Chapter 7, Reinforcement Learning for Financial Markets, looks at reinforcement learning, which is an approach that does not require a human-labeled "correct" answer for training, but only a reward signal. In this chapter, we will discuss and implement several reinforcement learning algorithms, from Q-learning to Advantage Actor-Critic (A2C). We will discuss the underlying theory, its connection to economics, and in a practical example, see how reinforcement learning can be used to directly inform portfolio formation.

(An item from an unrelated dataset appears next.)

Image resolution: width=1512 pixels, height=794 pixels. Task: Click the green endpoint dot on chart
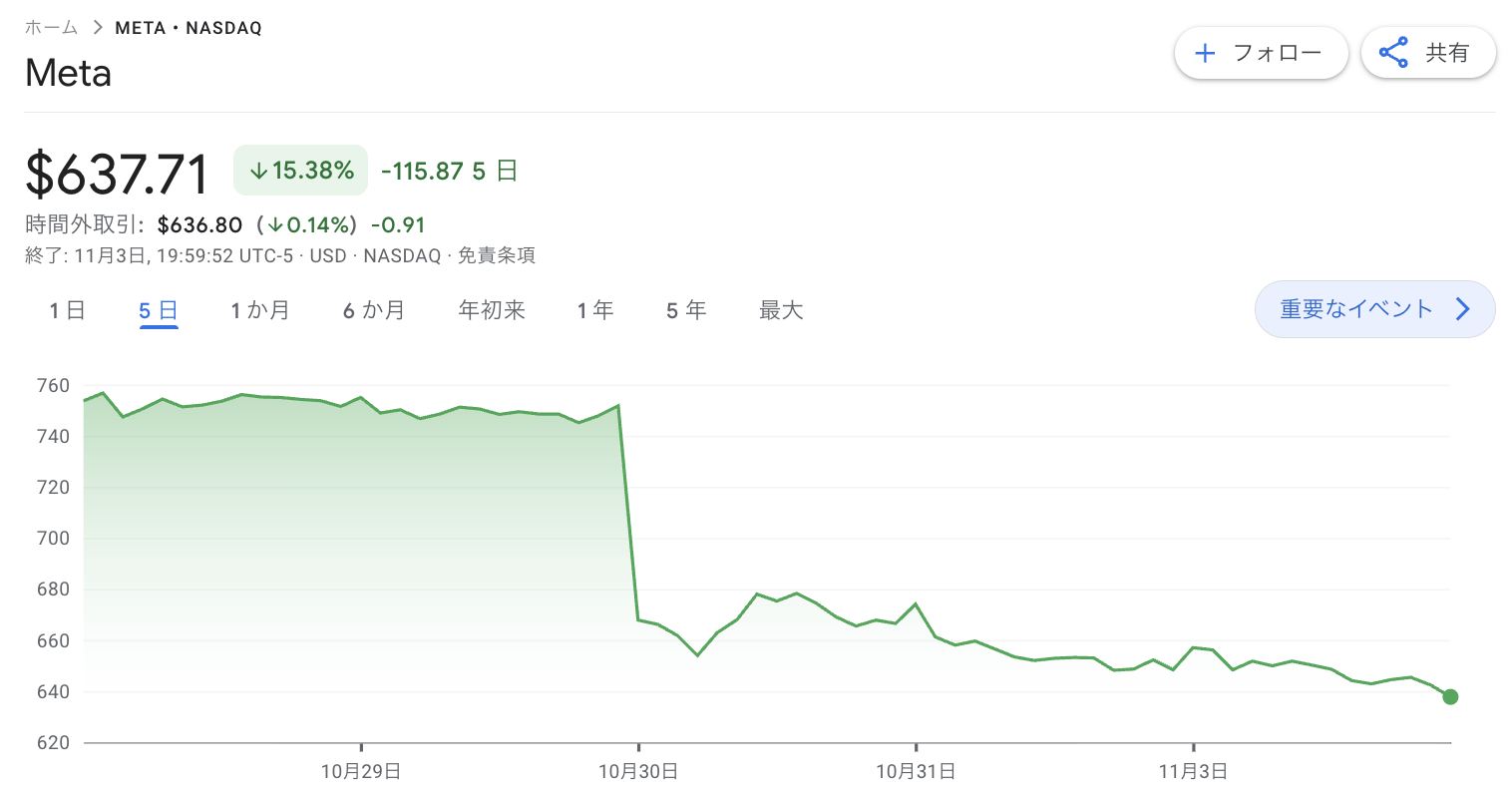(x=1450, y=697)
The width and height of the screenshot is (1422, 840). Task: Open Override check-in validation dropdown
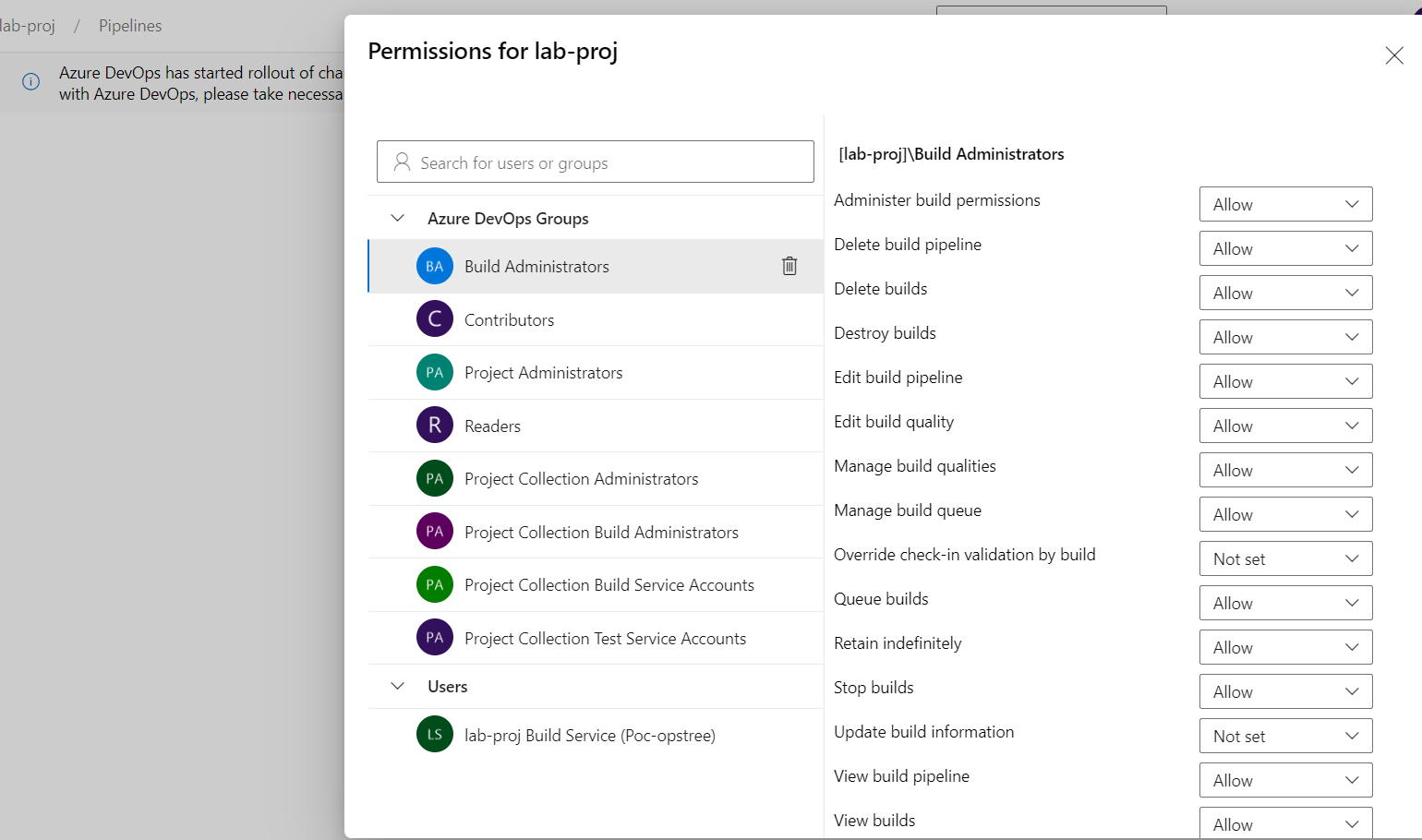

Chapter 8, Privacy, Debugging, and Launching Your Products, addresses how there is a lot that can go wrong when building and shipping complex models. We will discuss how to debug and test your data, how to keep sensitive data private while training models on it, how to prepare your data for training, and how to disentangle why your model is making the predictions it makes. We will then look at how to automatically tune your model's hyperparameters, how to use the learning rate to reduce overfitting, and how to diagnose and avoid exploding and vanishing gradients. After that, the chapter explains how to monitor and understand the right metrics in production. Finally, it discusses how you can improve the speed of your models.

Chapter 9, Fighting Bias, discusses how ML models can learn unfair policies and even break anti-discrimination laws. It highlights several approaches to improve model fairness, including pivot learning and causal learning. It shows how to inspect models and probe for bias. Finally, we discuss how unfairness can be a failure in the complex system that your model is embedded in and give a checklist that can help you reduce bias.

Chapter 10, Bayesian Inference and Probabilistic Programming, uses PyMC3 to discuss the theory and practical advantages of probabilistic programming. We will implement our own sampler, understand Bayes theorem numerically, and finally learn how we can infer the distribution of volatility from stock prices.